Copy out verbatim the lines of the records below, starting at the line that contains "Select the 等级填写 list icon" and ending at the end of the records, both ends included. Omit the pictures from your copy.
## START Supplied data
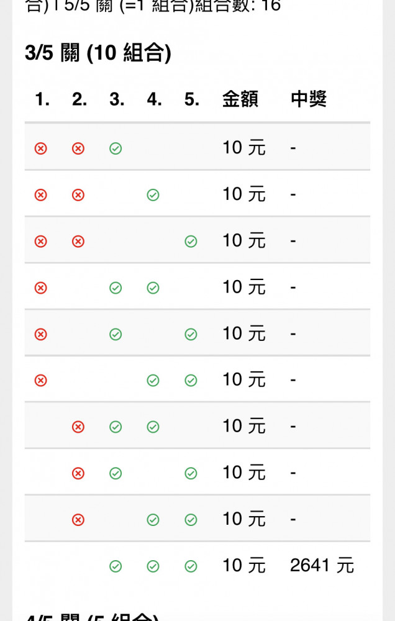The width and height of the screenshot is (395, 621).
Task: Click the 2641 元 winning amount
Action: 322,566
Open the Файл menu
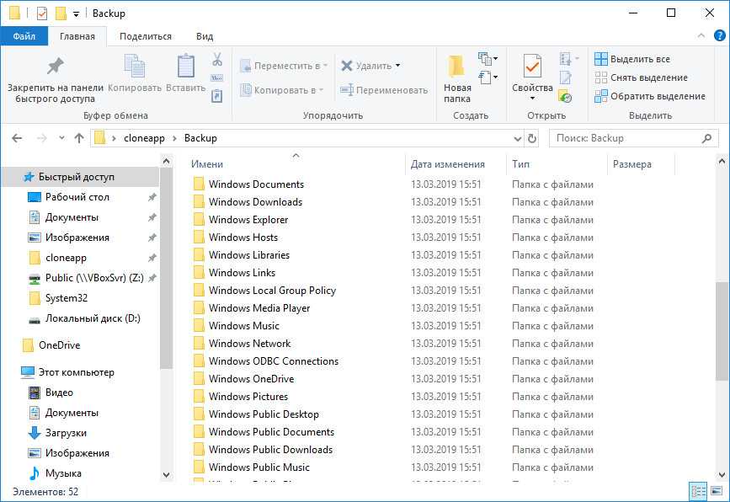730x502 pixels. click(24, 36)
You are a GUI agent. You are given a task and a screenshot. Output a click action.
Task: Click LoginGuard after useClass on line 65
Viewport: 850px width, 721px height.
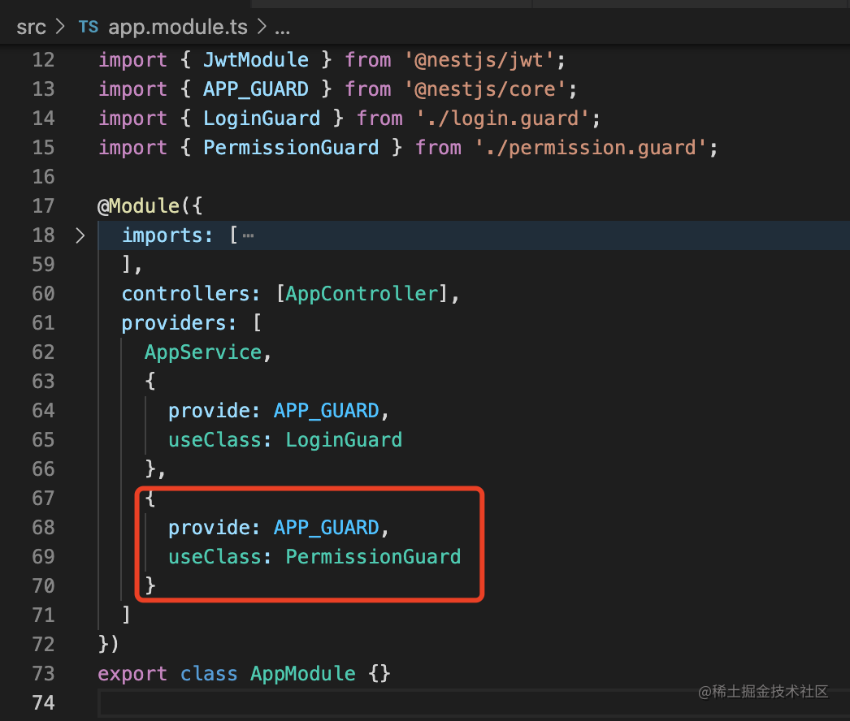[343, 440]
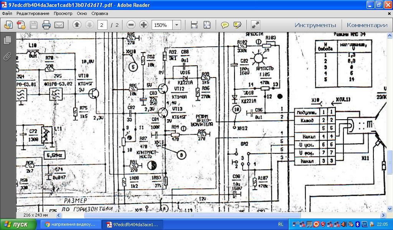Image resolution: width=393 pixels, height=230 pixels.
Task: Zoom in with the plus button
Action: pyautogui.click(x=144, y=25)
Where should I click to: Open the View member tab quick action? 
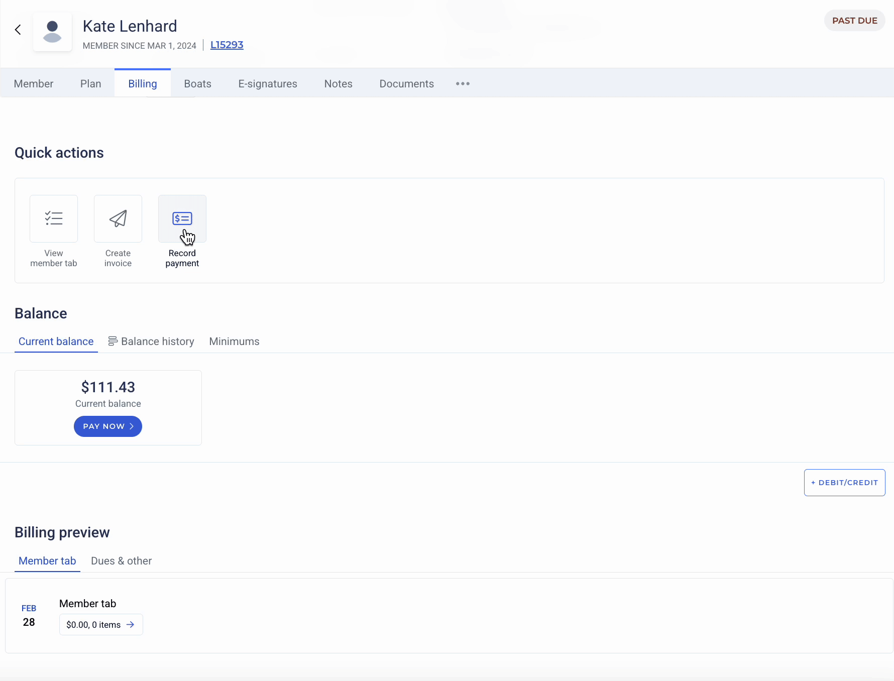(x=54, y=219)
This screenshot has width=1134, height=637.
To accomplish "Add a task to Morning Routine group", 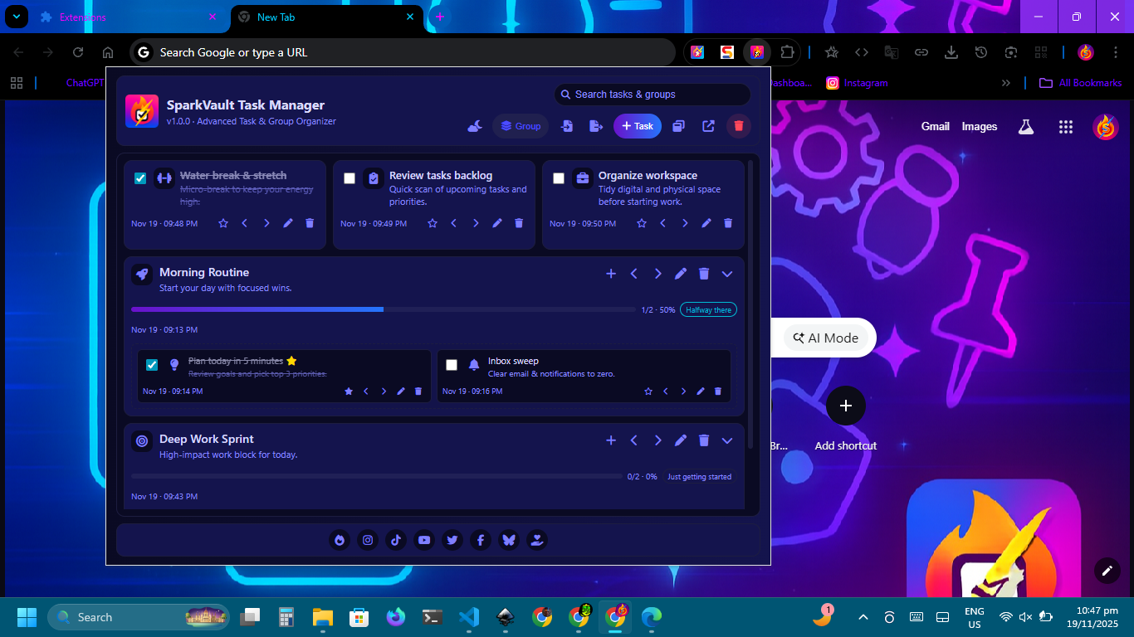I will (x=611, y=274).
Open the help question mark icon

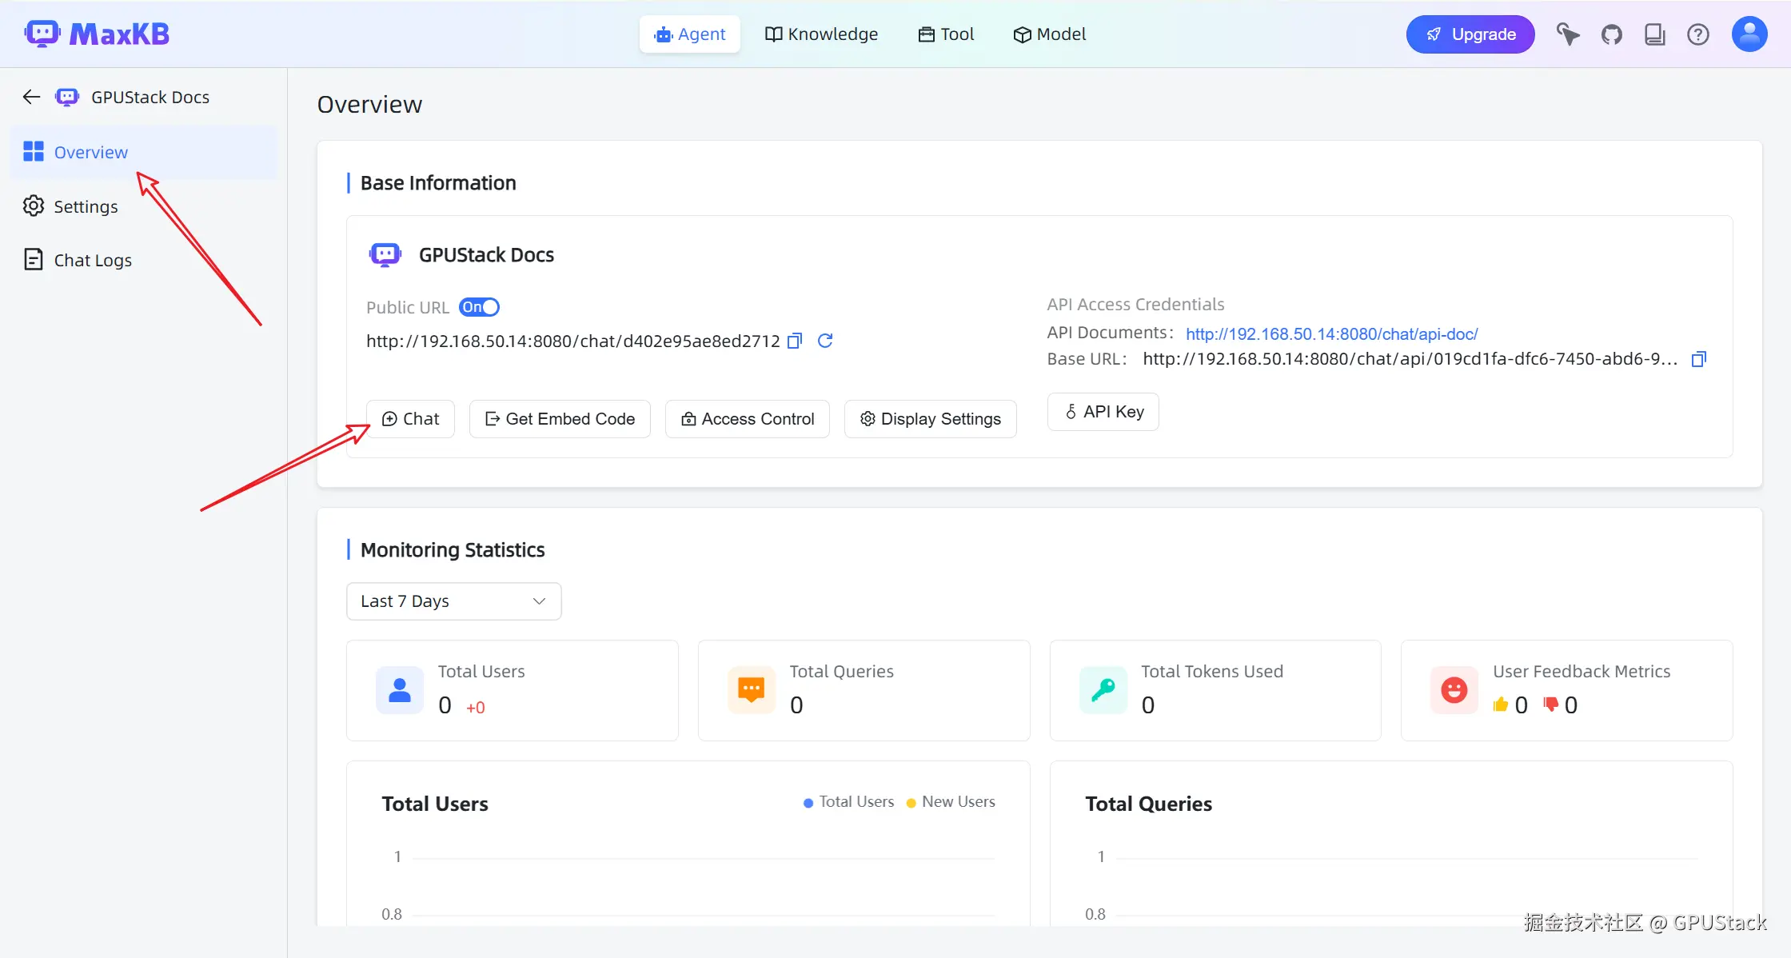(x=1697, y=34)
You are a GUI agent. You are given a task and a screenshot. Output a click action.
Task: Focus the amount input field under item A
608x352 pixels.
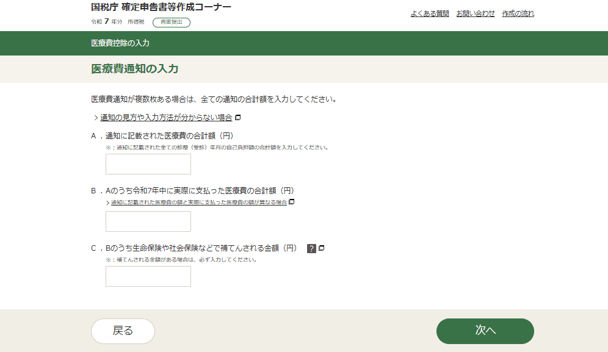[x=148, y=163]
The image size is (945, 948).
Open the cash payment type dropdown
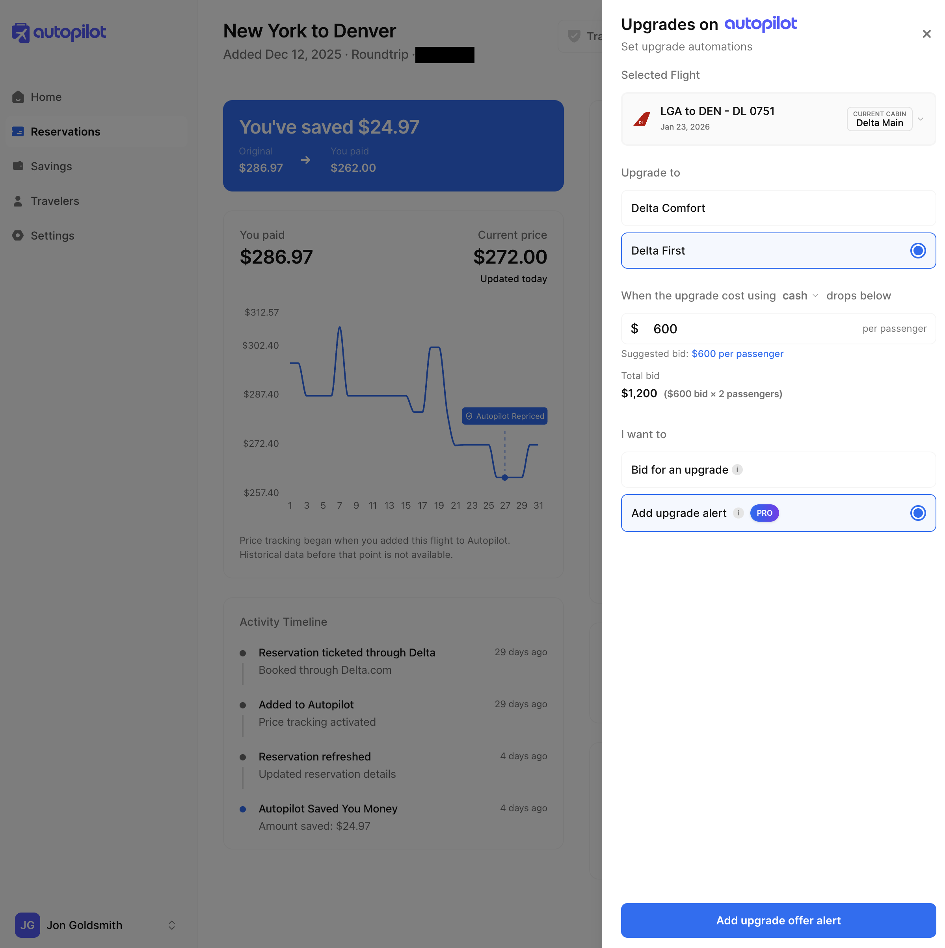click(800, 295)
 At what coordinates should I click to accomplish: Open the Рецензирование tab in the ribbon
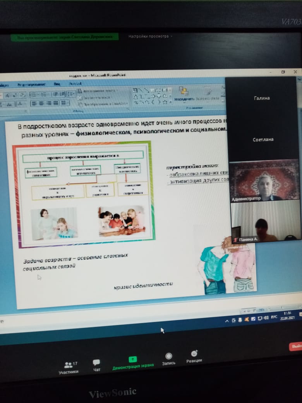coord(31,84)
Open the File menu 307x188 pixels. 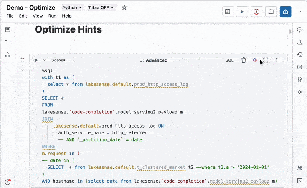click(x=10, y=16)
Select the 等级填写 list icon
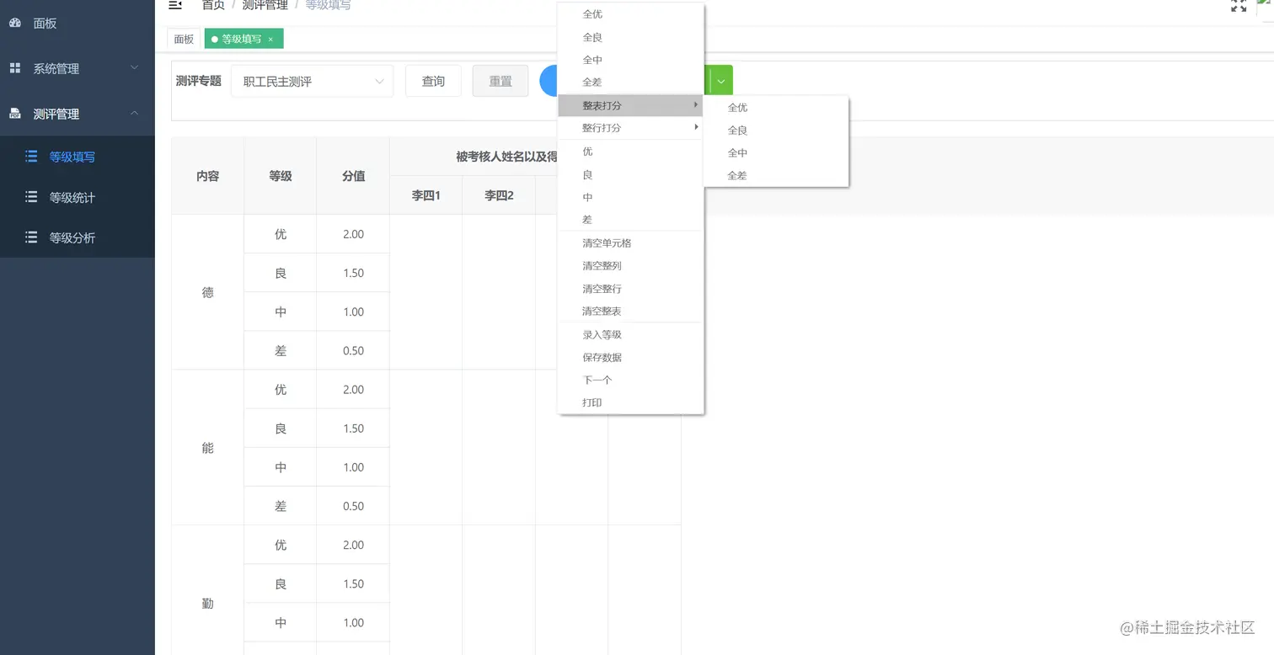Image resolution: width=1274 pixels, height=655 pixels. click(x=32, y=157)
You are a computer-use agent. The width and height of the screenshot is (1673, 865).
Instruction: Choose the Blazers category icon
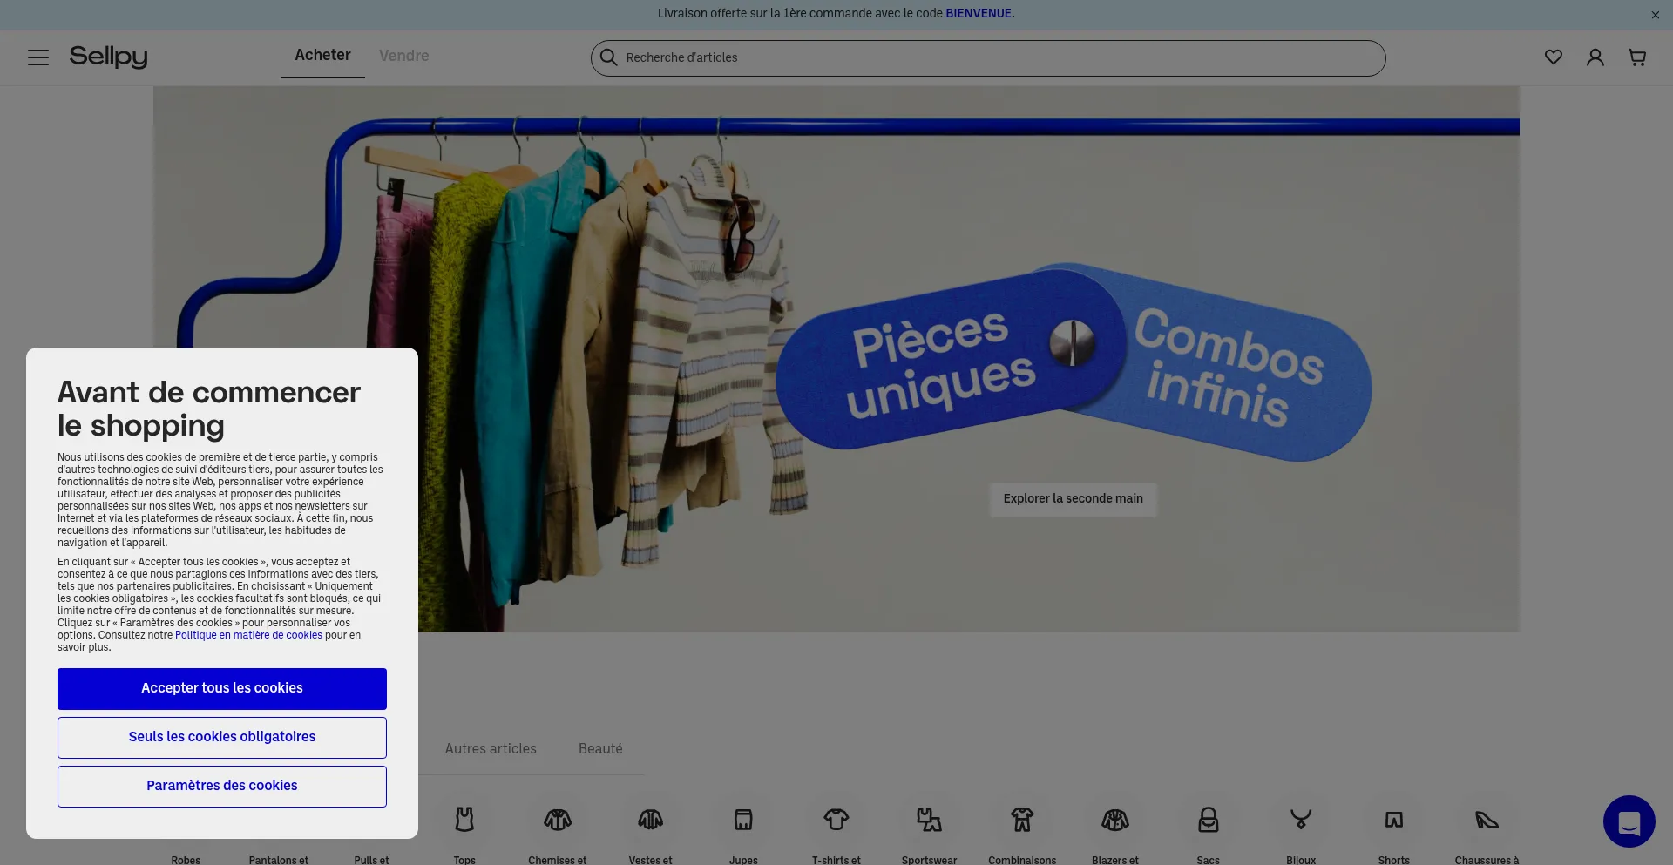1114,820
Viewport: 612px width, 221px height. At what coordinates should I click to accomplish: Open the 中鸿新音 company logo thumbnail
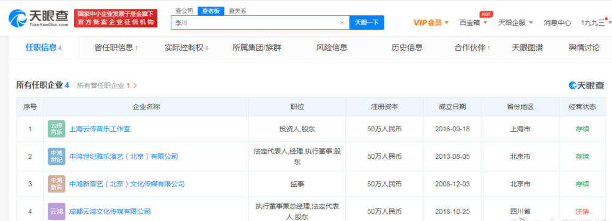56,184
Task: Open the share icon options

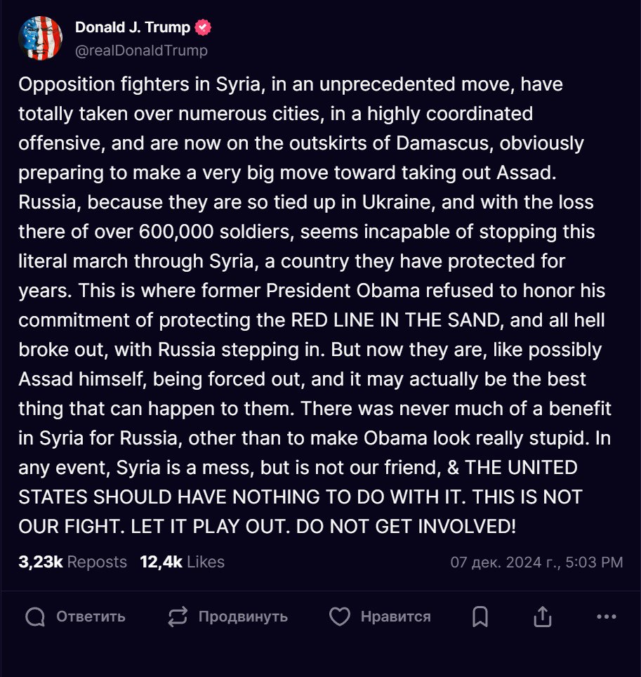Action: [x=543, y=616]
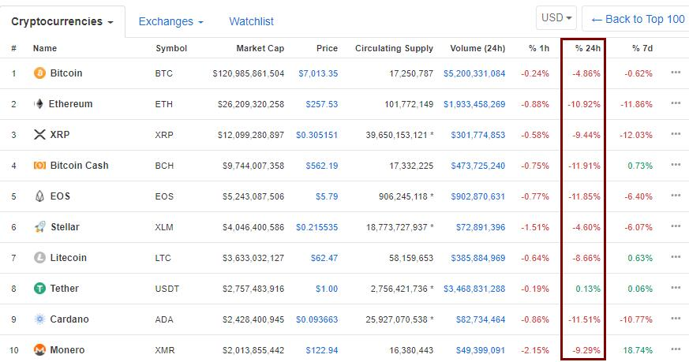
## END Supplied data
§ Complete response:
Select the 等级填写 list icon
Image resolution: width=1274 pixels, height=655 pixels. click(x=32, y=157)
You are a computer-use agent. The width and height of the screenshot is (1673, 865).
Instruction: Choose the Blazers category icon
1114,820
Viewport: 612px width, 221px height. At what coordinates should I click to accomplish: Open the 中鸿新音 company logo thumbnail
56,184
Task: Open the share icon options

Action: [x=543, y=616]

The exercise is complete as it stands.